Dataset entries:

--- START ---

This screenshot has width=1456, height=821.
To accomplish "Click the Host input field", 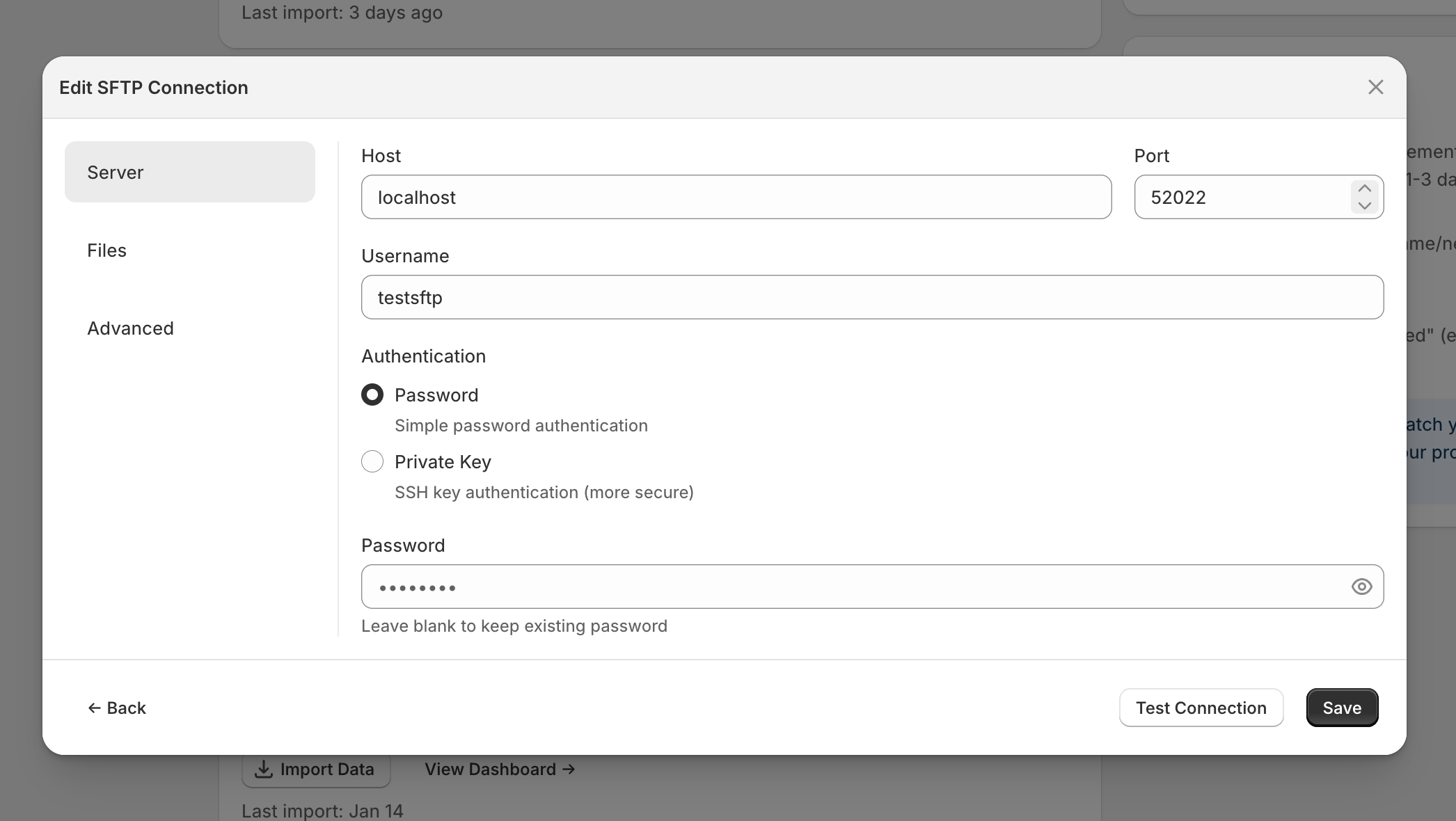I will [736, 197].
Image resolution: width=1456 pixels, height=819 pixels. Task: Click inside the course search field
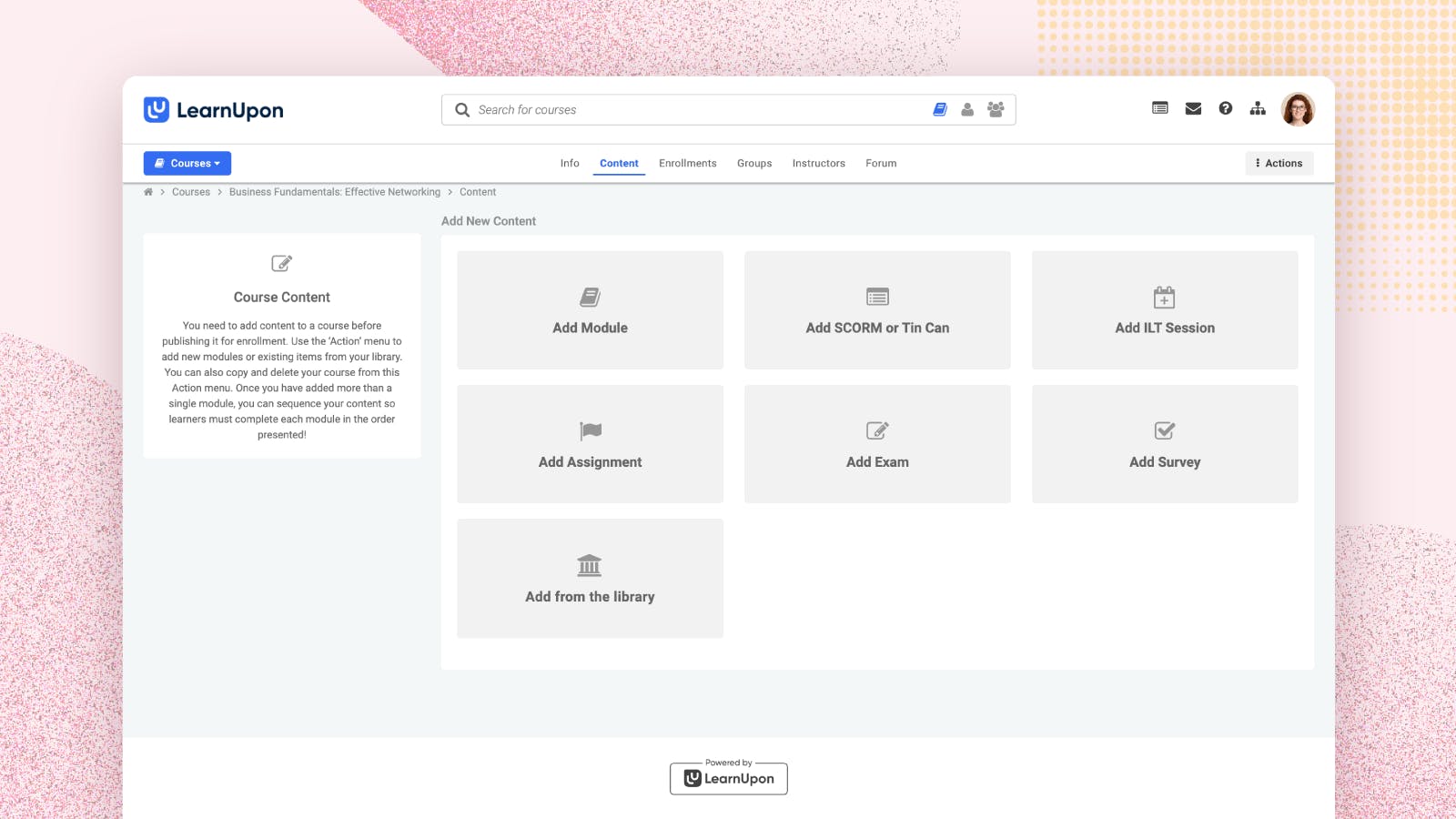(637, 109)
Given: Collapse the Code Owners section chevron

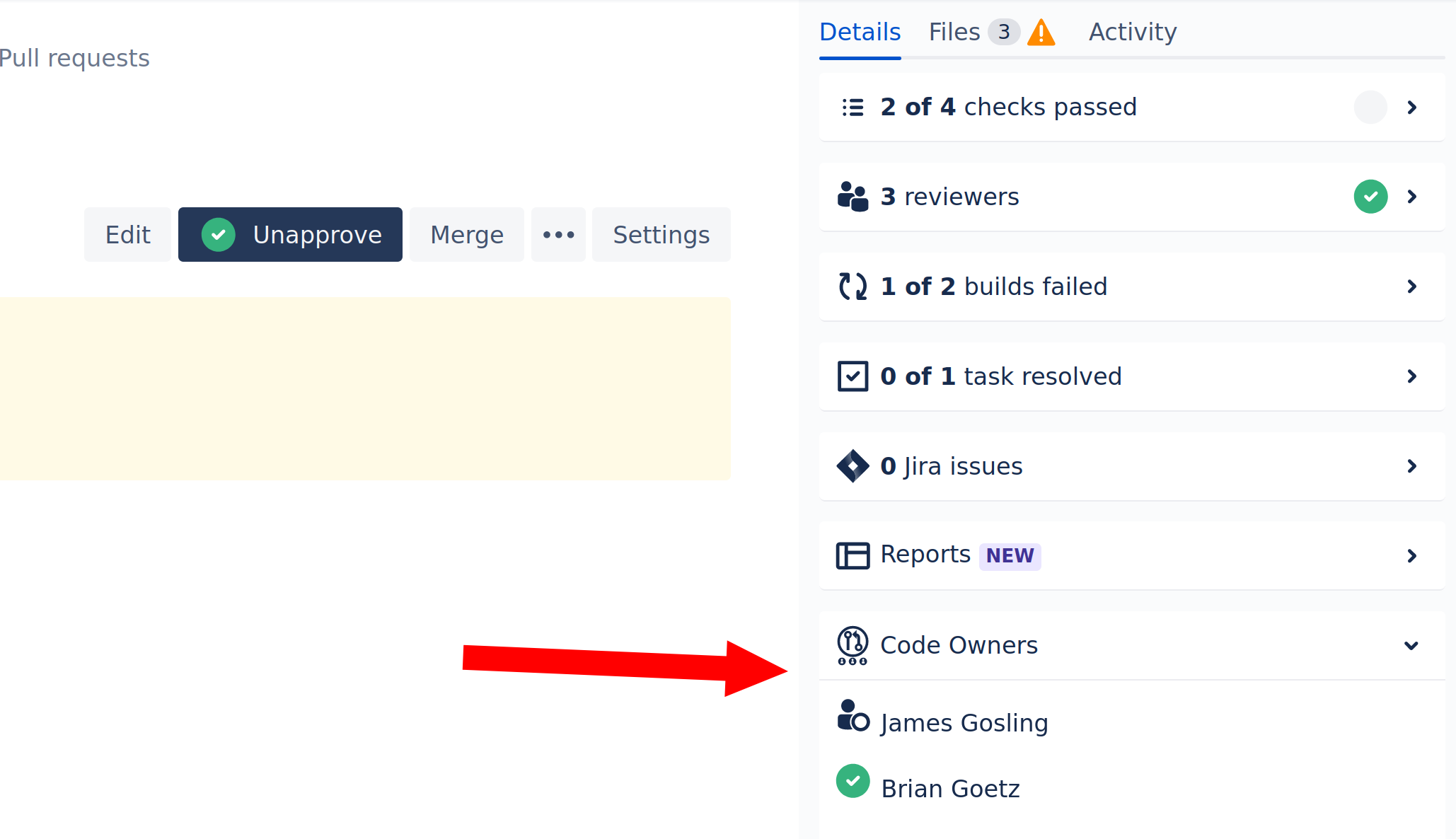Looking at the screenshot, I should point(1411,645).
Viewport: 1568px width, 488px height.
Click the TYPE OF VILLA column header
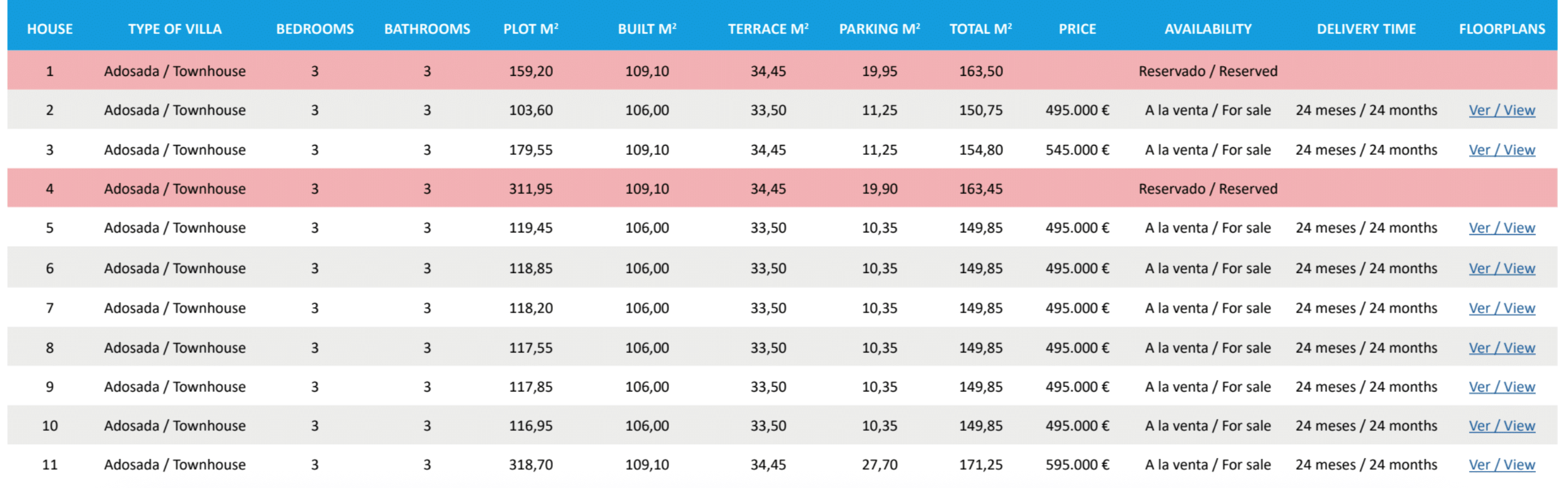(175, 29)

--- END ---

■ Written task:
Rewrite the lines starting at the one containing "Viewport: 1568px width, 488px height." and ending at the end of the data, requests included, and shift every coordinate in the answers up by 139. Leave the pictures out.

■ Output for this exercise:
Viewport: 1568px width, 488px height.
Click the TYPE OF VILLA column header
(314, 168)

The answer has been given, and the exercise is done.